Provided text =>
begin

Beyond Syria: Immigration Policy in the United States By: Jadie Mims

Beyond Syria: Immigration Policy in the United States

By: Jadie Mims

 

As civil war in Syria, destitution and political oppression in sub-Saharan Africa and enduring unrest in Libya force a growing number of innocent civilians out of their homes and into an international search for the protections of political asylum, one thing has become increasingly clear: The American public opinion on immigration policy is in large part as hypocritical as it is diverse.

 

With media coverage focused on some of Europe’s more xenophobic responses (see: Hungary) to the flood of migrants fleeing war-torn nations in search of safety, it is assuredly easier for Americans to point and criticize than it would be to take an introspective look at the inadequacy of our own policies on immigration.[i] Quick to point out what they see as being an insufficient bureaucratic response to the refugee crisis facing Europe, United States policymakers, presidential candidates and much of the American public seem to turn a blind eye not only to our role in both creating the regional unrest at the base of the issue (a topic for another day) and in accepting our share of the region’s migrants, but also to recurring issues with our own (mis)treatment of refugees seeking political asylum in the United States.

 

A hot-button topic just last year, political and legal debate over the summer 2014 influx of tens of thousands of migrants fleeing poverty and historic levels of violence in the “Northern Triangle” countries of Central America—El Salvador, Guatemala, and Honduras—has largely faded. Though coverage of the crisis has seemingly taken a back seat to the newer, shinier situation in Europe and the Middle East, our own government’s treatment of refugees seeking asylum in the United States is in many ways just as disheartening.

 

The migration of refugees fleeing Central America, which in fiscal year 2014 saw U.S. Customs and Border Control apprehend more than 68,000 unaccompanied minors and roughly 69,000 migrants traveling together as families, was at the time called by the Obama administration an “urgent humanitarian situation.” Through measures taken domestically to reinforce security at our southern border and increases in our funding and support of Mexican efforts to intercept immigrants crossing their own southern border en route to the United States, we have been able to effectively abate the flood of migrants attempting to enter the country illegally.

 

Although questions abound concerning the Mexican role in vetting these migrants (and the country’s compliance with international legal norms in carrying out detention and deportation procedures), the United States’ treatment of those “fortunate” enough to safely complete the trip to American soil has been a topic of intense scrutiny.

end

Data rows =>
begin

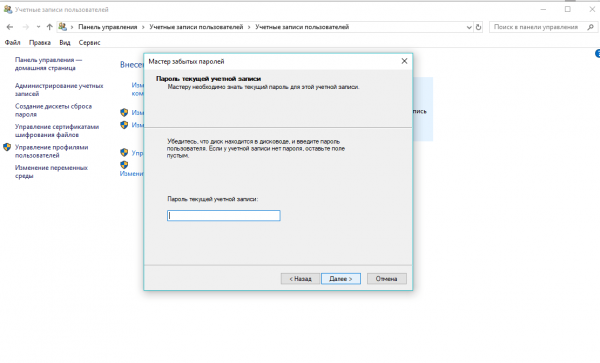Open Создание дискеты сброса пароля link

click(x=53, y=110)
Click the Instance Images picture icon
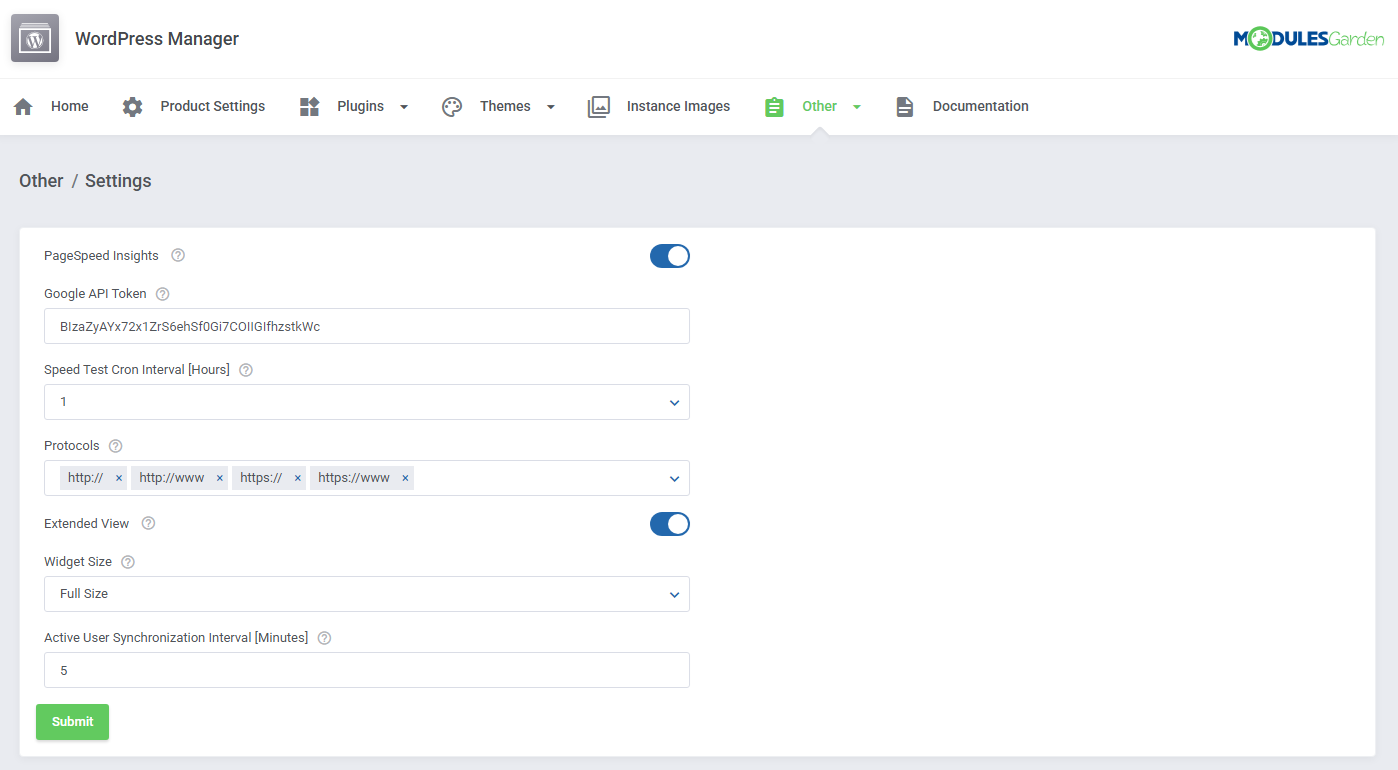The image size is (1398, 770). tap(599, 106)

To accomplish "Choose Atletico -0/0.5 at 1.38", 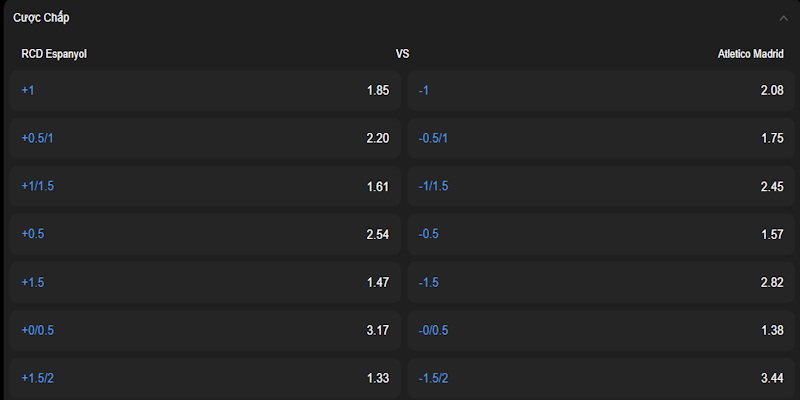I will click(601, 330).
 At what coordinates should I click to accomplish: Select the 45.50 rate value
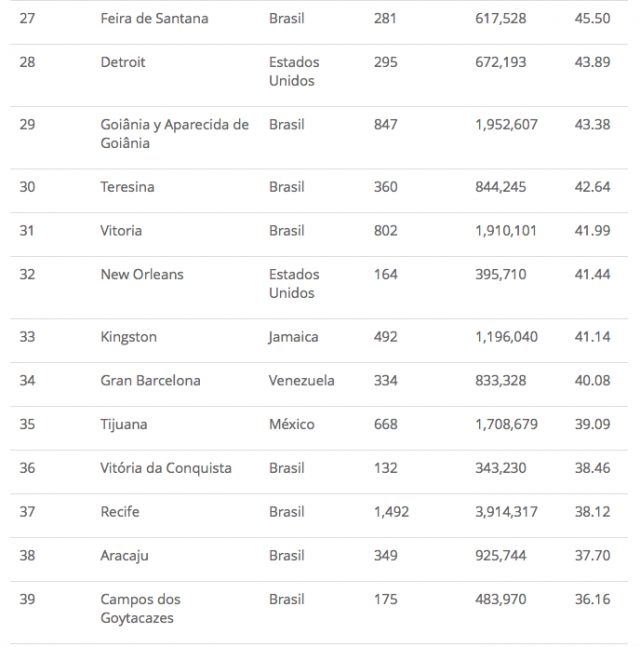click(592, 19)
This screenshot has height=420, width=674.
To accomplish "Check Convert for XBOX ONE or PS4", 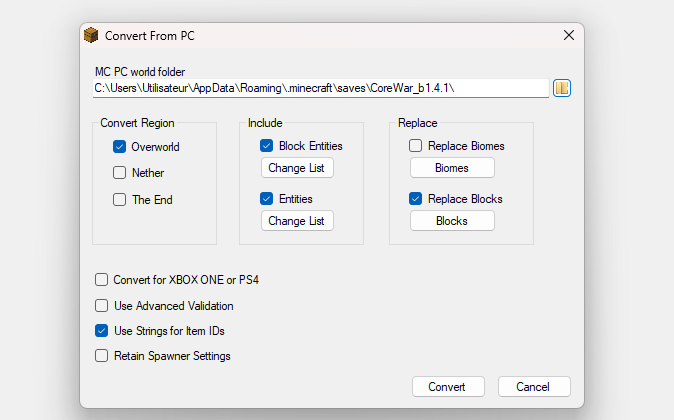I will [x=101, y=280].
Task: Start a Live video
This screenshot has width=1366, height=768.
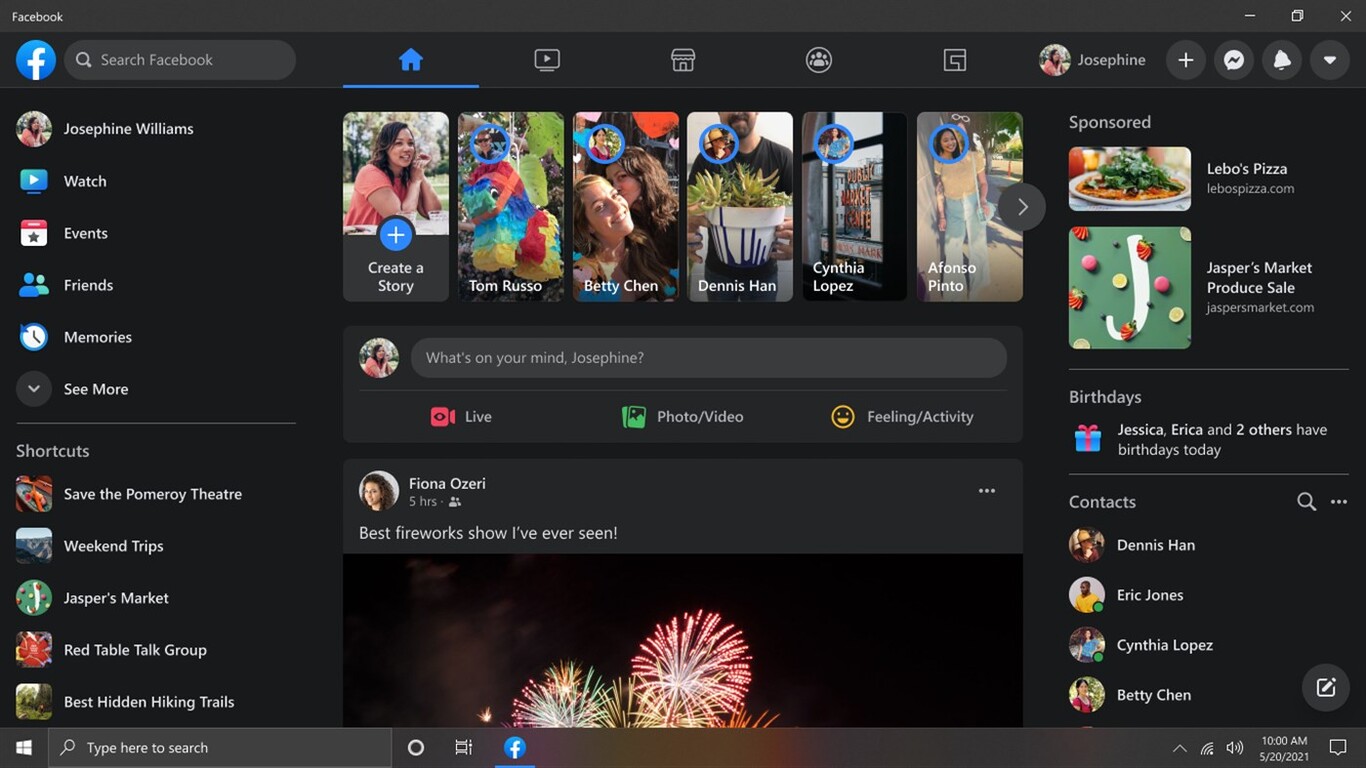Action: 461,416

end

Exercise brief => Retype the passage of the immigration policy article from "The migration of" up to and including "the country illegally.", keeping every word and mark the same.

Response =>
The migration of refugees fleeing Central America, which in fiscal year 2014 saw U.S. Customs and Border Control apprehend more than 68,000 unaccompanied minors and roughly 69,000 migrants traveling together as families, was at the time called by the Obama administration an “urgent humanitarian situation.” Through measures taken domestically to reinforce security at our southern border and increases in our funding and support of Mexican efforts to intercept immigrants crossing their own southern border en route to the United States, we have been able to effectively abate the flood of migrants attempting to enter the country illegally.